The editorialist tells us moreover that many of us may be economically inconvenienced or have airports expanded on our “comfortable backyards.” (This was only to be expected, apparently, and we should have moved somewhere else if we didn’t want our surroundings to degenerate into overpopulated slums. Quite a few of us should perhaps have enquired more carefully before being born here.)

Incredibly, the editorialist equates these sufferings with “our very comfortable 21st century lifestyle.”

And that is not the end of our sufferings: No, we must endure dispossession if we are to avoid dying of thirst in the short term. Nevermind the long term.

Our water security is threatened by population growth, which for some reason we cannot question. That population growth was brought upon us by the developer-serving Queensland Government, which advertised far and wide for it, interstate and overseas. Now we have to put up with the ‘solutions’ for water security which the government that made our water insecure tells us it must foist on us.
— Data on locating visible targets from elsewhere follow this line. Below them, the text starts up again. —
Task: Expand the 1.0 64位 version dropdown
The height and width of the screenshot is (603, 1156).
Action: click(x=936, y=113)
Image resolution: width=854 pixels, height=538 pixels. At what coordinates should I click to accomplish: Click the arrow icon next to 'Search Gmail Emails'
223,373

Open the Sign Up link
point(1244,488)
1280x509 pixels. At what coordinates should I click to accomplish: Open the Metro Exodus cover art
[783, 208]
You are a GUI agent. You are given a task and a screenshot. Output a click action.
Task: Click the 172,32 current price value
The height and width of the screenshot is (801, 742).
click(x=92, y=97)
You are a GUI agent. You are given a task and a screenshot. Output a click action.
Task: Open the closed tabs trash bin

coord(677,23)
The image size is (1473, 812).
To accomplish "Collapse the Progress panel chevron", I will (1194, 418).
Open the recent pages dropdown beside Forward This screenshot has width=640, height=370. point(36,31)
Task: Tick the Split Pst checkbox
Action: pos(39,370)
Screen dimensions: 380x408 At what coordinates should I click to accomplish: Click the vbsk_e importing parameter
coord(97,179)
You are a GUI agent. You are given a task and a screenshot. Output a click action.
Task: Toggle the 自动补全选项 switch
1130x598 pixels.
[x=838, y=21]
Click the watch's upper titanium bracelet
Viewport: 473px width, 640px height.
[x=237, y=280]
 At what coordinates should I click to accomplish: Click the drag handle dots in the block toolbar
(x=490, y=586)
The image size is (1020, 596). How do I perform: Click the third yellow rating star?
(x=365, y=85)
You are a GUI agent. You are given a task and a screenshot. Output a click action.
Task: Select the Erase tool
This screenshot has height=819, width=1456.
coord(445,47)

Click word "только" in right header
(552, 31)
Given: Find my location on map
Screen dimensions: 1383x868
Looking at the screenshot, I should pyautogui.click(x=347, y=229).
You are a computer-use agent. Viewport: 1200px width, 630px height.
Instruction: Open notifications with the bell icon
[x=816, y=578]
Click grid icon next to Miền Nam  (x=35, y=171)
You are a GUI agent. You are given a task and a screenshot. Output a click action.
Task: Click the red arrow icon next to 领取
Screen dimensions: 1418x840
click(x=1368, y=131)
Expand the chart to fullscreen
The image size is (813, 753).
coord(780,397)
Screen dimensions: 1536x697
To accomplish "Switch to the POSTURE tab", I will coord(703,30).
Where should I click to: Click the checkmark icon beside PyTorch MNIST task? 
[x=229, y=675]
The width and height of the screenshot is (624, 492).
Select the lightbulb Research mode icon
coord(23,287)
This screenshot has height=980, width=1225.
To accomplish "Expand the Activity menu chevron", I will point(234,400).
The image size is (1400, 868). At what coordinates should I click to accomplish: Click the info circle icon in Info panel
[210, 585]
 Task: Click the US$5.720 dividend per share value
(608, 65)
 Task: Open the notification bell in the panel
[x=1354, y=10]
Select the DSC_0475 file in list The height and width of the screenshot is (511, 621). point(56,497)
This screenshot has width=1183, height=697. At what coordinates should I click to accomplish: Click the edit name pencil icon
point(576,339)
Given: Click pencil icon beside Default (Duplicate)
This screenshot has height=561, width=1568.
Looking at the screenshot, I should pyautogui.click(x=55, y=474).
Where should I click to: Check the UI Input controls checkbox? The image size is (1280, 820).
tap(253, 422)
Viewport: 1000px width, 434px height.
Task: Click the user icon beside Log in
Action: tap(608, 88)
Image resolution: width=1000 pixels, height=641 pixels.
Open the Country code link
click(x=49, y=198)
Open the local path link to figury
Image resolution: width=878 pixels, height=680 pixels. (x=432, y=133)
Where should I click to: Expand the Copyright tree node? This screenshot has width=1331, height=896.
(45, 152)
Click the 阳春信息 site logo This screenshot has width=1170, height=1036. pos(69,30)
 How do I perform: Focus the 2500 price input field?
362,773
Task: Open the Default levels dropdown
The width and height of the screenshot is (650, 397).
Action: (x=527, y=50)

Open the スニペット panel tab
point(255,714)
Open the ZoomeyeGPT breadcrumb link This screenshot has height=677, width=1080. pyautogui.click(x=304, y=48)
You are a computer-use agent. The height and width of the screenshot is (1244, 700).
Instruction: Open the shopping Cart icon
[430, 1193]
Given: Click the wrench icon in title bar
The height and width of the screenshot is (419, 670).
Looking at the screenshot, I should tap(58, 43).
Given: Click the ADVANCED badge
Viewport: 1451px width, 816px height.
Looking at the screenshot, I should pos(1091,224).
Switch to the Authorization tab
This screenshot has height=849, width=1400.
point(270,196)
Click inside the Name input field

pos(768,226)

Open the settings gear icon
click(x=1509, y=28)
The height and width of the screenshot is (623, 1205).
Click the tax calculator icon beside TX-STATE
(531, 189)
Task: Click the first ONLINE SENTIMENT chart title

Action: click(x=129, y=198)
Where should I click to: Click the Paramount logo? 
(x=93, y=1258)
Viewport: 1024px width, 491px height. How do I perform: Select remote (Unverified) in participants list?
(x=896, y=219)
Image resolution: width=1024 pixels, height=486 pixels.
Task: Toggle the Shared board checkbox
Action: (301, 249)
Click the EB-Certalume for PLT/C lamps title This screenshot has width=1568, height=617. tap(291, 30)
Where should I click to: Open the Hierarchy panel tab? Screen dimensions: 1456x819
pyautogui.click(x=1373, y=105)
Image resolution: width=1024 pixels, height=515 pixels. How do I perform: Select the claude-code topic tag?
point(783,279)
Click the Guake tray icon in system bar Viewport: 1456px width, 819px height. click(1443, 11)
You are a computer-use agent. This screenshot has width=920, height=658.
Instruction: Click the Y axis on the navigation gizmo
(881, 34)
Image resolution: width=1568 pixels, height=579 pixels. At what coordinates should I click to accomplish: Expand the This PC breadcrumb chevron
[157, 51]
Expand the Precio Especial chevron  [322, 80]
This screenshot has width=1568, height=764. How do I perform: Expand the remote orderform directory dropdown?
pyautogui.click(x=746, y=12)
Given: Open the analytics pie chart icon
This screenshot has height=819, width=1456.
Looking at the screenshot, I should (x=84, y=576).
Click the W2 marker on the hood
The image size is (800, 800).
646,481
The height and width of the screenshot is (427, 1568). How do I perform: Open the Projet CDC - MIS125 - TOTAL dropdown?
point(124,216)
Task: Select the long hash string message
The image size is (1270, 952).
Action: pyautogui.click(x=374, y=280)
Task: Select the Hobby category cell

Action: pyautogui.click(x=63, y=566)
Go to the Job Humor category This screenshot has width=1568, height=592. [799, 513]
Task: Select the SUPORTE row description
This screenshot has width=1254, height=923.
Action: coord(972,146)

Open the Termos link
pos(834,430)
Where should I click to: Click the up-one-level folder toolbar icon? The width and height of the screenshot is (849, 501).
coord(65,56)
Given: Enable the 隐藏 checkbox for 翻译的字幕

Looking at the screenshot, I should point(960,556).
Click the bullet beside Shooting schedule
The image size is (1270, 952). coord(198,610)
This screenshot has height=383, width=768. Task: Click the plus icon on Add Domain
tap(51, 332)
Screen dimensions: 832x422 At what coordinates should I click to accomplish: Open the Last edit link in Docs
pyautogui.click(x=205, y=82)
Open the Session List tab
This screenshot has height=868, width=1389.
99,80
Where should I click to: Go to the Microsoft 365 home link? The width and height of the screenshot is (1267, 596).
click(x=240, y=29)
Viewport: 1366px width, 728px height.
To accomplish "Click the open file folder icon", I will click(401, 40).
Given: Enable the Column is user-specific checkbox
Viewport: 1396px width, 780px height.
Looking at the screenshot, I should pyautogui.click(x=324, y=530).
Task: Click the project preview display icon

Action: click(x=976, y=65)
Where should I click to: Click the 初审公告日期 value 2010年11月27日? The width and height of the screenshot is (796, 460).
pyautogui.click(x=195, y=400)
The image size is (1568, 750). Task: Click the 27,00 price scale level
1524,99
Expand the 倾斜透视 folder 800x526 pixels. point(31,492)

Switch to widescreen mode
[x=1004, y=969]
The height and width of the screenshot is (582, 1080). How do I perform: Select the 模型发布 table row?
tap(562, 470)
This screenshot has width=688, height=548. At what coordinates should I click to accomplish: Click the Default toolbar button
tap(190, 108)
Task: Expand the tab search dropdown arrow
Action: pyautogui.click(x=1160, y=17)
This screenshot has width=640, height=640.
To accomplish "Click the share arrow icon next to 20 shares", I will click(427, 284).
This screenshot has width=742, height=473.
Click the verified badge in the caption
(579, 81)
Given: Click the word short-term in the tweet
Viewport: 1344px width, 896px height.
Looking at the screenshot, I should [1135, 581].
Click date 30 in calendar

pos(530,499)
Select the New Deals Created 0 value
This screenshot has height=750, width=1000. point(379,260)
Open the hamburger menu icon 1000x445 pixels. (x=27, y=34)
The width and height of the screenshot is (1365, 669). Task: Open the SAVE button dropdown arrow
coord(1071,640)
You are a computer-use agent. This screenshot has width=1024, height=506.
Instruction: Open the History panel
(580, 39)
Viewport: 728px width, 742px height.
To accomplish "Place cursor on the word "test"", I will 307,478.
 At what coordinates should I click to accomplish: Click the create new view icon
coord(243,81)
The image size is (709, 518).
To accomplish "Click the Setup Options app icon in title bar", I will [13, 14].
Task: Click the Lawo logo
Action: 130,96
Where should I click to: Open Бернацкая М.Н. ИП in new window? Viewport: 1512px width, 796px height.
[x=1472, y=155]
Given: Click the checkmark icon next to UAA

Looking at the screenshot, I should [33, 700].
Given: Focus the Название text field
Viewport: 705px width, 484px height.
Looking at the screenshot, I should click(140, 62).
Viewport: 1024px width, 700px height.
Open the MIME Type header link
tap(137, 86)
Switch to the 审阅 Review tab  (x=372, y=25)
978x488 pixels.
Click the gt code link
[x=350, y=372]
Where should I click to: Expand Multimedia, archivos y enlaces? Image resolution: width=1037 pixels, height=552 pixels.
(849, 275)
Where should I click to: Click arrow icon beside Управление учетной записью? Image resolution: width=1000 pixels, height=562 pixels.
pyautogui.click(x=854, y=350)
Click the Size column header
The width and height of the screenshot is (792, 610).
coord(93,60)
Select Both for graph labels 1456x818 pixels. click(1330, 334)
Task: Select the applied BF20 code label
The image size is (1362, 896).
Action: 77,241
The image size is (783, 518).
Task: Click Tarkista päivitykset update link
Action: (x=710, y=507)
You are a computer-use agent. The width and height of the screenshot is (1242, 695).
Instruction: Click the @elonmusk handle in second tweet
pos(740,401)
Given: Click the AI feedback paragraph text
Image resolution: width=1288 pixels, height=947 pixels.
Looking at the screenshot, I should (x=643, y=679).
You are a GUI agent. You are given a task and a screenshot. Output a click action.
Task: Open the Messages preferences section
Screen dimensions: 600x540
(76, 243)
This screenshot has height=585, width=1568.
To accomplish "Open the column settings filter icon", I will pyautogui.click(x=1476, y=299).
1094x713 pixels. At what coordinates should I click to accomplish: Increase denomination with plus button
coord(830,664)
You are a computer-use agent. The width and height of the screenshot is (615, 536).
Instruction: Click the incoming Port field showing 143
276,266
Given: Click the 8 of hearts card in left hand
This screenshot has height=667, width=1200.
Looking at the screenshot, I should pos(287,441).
For stealing fire from the Gods and giving it to men, Prometheus was chained to a rock. Every day an eagle came and tore his liver out and ate it. During the night it would grow back, only to be torn out again.

Was that the operation?

How bad must it get? It could get a lot worse if our progress takes on the shape of India’s or Africa’s or Chile’s. But, as that dear old man, Augustus Pinochet once said, “Sometimes democracy must be bathed in blood.”

We can be sure that we will be told that it is good for us when that happens.


I wish the Courier Mail's readers would see this on the front page

Whoops! Don't know how I got the date so wrong. It was the April 9 editorial in the Courier Mail, Brisbane. I have now corrected this.